Required work:
A - Decide whether each statement agrees with the Q&A transcript: (i) Karl advises running usability testing before automated testing. (ii) Karl gives the going rate for stipends as about $75 to $150. (iii) On the jobs site Karl tested, people could post a resume without an account. For each, answer yes or no and quote the exact words from the transcript that settle it.
B - Reproduce the passage of the Q&A transcript starting with "If you don’t" and going on through "sort of population.".
C - According to the Q&A transcript, why does Karl say usability testing should wait until automated and manual testing are done? Answer in one to three sentences.

Excerpted passage:
^^^^^^^^

That’s not the same.

>> AMBER: I’m not seeing any other questions coming up. M said, “I agree that we should move away from scores and just fix what is wrong or build it right at the start. The point should be to create an inclusive and welcoming site for everyone.”

>> KARL: Yes.

>> AMBER: The last question that I wrote down was when you were talking about user testing. The way we sort of have approached this is we try to do automated testing and then we have our developers do manual testing themselves. After all those things are fixed, we bring in users. and I’m wondering if you have thoughts about like how people can incorporate users in their testing process. Should it be earlier? Also, maybe for someone who’s new to that, how would they go about finding users?

>> KARL: I would suggest strongly never to do usability testing until you’ve done automated and manual testing. The reason why is because you don’t want to waste your time, you don’t want to waste your participants’ time. If there’s money involved like paying stipends, which you should be doing, then you’re wasting money. I would strongly recommend not doing user testing until you’ve gotten that other stuff out of the way. I’ve seen this plenty of times. You’re going to have a person failing a task for an extraordinarily obvious reason. I’ll give you a great example. I was once testing a jobs website. This was a jobs site where in order to post your resume, you have to have an account. In order to, apply for a job, you have a resume so on and so forth.

If you’re testing this whole ability to upload a resume, but the fields don’t have labels or there’s a stupid focus problem or something like that, then you’re not really testing the usability of this process. You’re getting bogged down in technical problems that should have been addressed in the first place, but once you’ve done that the next part would be usability testing. There’s a ton of ways to do it right. There’s a ton of ways to do it effectively that aren’t like ideal. The ideal is of course you, you do a recruit. You have a defined persona. You recruit against that persona, blah, blah, blah, blah. That stuff can get really, really expensive.

If you don’t have the budget for that, you can grab some people who at least have some domain knowledge in the area of this website, and recruit them to do the testing. Lots of places are out there to finding participants in this. NFB, local lighthouses or any of the other AFB, NFB and ACB, those sort of things. You can reach out to them to see if there are any people who would be willing to participate. That should have you covered for non-visual testers. The same thing goes for any other sort of population.

There’s plenty of disability rights organizations or advocacy organizations that have lists of people who might want to participate or might be available to participate or they’ll share your announcement to your call for participants. Like M said, just make sure you pay them. [chuckles] Give them a stipend of some kind. The going rate for stipends is about $75 to $150 bucks. It’s well worth it once you’ve done that testing if you’re ready for it. By the way, going back to the question about the VPAT. Another thing that I should have mentioned before is there’s a new organization that’s out there that is trying to create an accessibility reports standard. It’s like what they say here in the introduction of a window sticker, similar to a car window sticker for telling people what your performance is for accessibility.

^^^^^^^^

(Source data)
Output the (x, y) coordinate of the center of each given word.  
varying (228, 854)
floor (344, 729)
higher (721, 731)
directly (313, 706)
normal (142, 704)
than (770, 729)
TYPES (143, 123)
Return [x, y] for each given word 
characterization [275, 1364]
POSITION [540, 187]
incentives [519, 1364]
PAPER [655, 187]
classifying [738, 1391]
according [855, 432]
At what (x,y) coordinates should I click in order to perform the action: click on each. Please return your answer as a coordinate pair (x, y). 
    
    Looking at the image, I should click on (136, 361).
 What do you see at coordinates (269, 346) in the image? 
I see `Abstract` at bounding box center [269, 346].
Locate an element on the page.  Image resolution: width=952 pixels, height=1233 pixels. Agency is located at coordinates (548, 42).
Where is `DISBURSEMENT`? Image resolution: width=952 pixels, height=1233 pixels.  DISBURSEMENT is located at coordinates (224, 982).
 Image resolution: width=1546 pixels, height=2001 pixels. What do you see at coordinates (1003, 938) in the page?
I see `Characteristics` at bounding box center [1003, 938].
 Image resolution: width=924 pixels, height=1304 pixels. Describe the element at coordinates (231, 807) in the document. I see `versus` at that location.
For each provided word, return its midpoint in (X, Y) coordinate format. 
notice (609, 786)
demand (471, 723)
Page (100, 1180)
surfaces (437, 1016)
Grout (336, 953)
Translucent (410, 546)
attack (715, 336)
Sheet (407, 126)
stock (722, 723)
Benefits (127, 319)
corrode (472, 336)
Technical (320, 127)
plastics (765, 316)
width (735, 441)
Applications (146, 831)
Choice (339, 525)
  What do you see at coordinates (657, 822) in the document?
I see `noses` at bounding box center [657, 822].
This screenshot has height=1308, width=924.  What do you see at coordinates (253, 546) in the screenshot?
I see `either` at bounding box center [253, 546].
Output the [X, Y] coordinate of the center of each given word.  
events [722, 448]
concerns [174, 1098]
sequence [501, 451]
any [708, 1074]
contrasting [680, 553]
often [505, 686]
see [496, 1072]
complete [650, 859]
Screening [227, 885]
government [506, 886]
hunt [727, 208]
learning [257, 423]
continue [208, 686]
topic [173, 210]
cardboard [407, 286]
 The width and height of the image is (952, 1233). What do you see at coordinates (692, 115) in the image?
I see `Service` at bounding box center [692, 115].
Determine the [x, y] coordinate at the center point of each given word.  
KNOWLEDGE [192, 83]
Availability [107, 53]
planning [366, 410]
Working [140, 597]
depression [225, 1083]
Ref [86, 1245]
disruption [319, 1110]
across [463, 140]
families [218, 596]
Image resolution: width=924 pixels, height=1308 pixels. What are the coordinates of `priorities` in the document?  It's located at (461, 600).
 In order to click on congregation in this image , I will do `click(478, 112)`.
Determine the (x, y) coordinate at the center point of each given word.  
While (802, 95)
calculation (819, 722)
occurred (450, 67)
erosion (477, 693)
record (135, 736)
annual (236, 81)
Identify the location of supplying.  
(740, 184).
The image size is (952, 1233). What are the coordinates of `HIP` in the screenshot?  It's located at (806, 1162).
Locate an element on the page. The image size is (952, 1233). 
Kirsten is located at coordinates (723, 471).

^^^^^^^^

Responses to the exercise:
A -
(i) No: "I would suggest strongly never to do usability testing until you’ve done automated and manual testing."
(ii) Yes: "The going rate for stipends is about $75 to $150 bucks."
(iii) No: "in order to post your resume, you have to have an account."

B -
If you don’t have the budget for that, you can grab some people who at least have some domain knowledge in the area of this website, and recruit them to do the testing. Lots of places are out there to finding participants in this. NFB, local lighthouses or any of the other AFB, NFB and ACB, those sort of things. You can reach out to them to see if there are any people who would be willing to participate. That should have you covered for non-visual testers. The same thing goes for any other sort of population.

C - Testing users earlier wastes both the team's time and the participants' time, and it wastes money when participants are paid stipends. Participants would fail tasks for obvious technical reasons, such as fields without labels or focus problems. Those technical problems would block the testing, so the usability of the process would not really be tested.